The city is one of the biggest issuers of municipal bonds in the nation. In the second quarter of fiscal 2023, it had about $39.3 billion of GO bonds outstanding. Separately, the city's Transitional Finance Authority and Municipal Water Finance Authority have $45.1 billion and $32.3 billion outstanding respectively.
New York City finances its capital program primarily through the issuance of municipal bonds. The funds construct and maintain infrastructure citywide, including roads, schools, bridges, water and sewer facilities, and transportation systems.
The executive 10-year capital strategy for 2024 through 2033 totals $164.8 billion in all funds.
The fiscal 2024 executive capital commitment plan totals $20.14 billion, of which $18.92 billion is funded by the city.
"When you look at the city's financial plan, the financing amounts are significant," said Jay Olson, the new deputy comptroller for public finance.
"The capital program is large and justifiably so, so there's a lot of volume to deal with just in terms of financing ongoing capital construction and capital improvement for the year and dealing with refunding opportunities that hopefully will come up," he told The Bond Buyer on Wednesday.
Olson said that since 2017 with the tax reform that took tax-exempt advance refundings off the table, the city is now focused on looking at when bonds come up that are eligible for a tax-exempt current refunding that sort of anchors whether those opportunities arise, market permitting.
He noted he was focused on what needed to be done to finance the new capital, manage the existing debt outstanding and refinance when and where available.
"So it's really a full to-do list in terms of the new money issuance, the refunding issuance — if the market holds up — plus everything else that needs to happen in terms of ongoing legal disclosures, rating agency work, managing the floating-rate portfolios. There's a lot to be done here," he said.
He said that despite possible economic headwinds, his focus would remain the same.
"We always have to move forward and finance our capital program, as we have through every sort of era imaginable," he said.
"Even though you've caught me here on my fourth day on the job, I've been at the OMB continuously since July 1998," he said.
"We were financing after Sept. 11, and that had its challenges. We were financing in 2008 during the Great Recession where the financial markets were incredibly challenging," Olson said.
"During 2020 when COVID came down, the market did shut down," he said, "but when it came up, we got the machine back running with finance and capital spending even though none of us could go back to our offices."

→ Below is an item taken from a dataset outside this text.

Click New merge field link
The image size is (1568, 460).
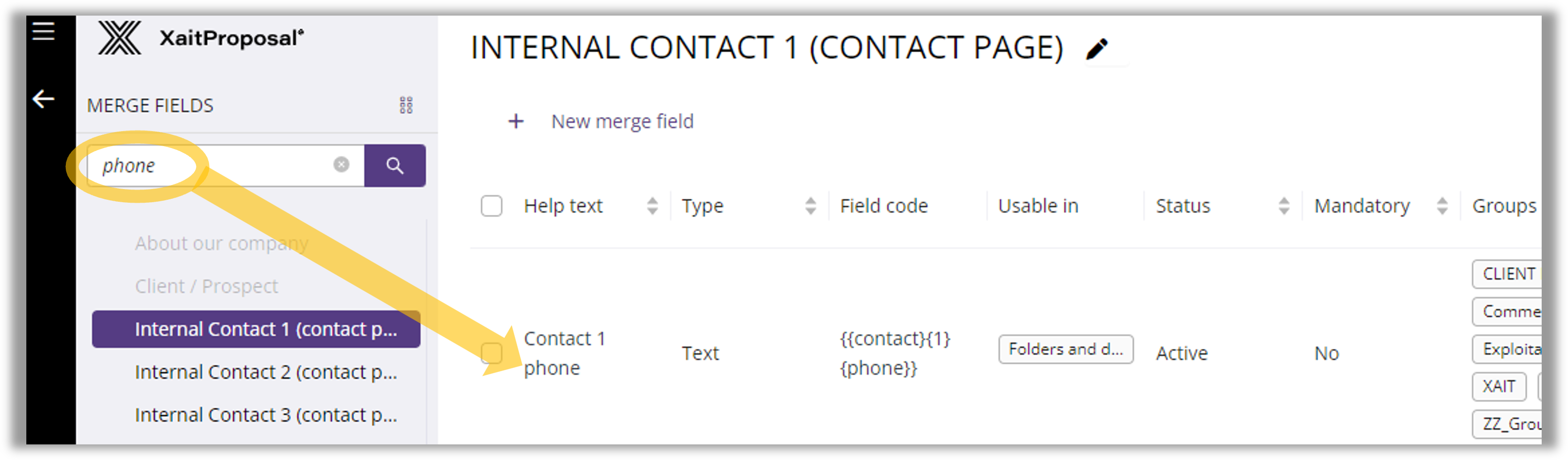622,121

Olson, who started his new job at the comptroller's office on Monday, has more than 20 years of experience in the city's public finance market. He was most recently senior assistant director at the Office of Management and Budget.
He is now in charge of the Bureau of Public Finance, which manages all aspects of city borrowing for Comptroller Brad Lander, including municipal bond issuance and managing risks to identify money-saving opportunities.
The bureau works closely with the mayor's office on bonds that fund infrastructure needs and other capital projects. Its aim is to improve the city's financial position by establishing and enforcing fiscally responsible borrowing practices.
Martin said the city is always looking at ways of accessing other areas of demand to buy its bonds.
"If you look at what we've done over the past several years, we have a lot of tools in our toolbox — the adjustable-rate remarketing securities, variable-rate bonds, stepped-coupon bonds, ESG bonds — all things that are available to allow us to access different pockets of demand and make big deals small and help keep interest-rate costs as low as possible for the city," he said.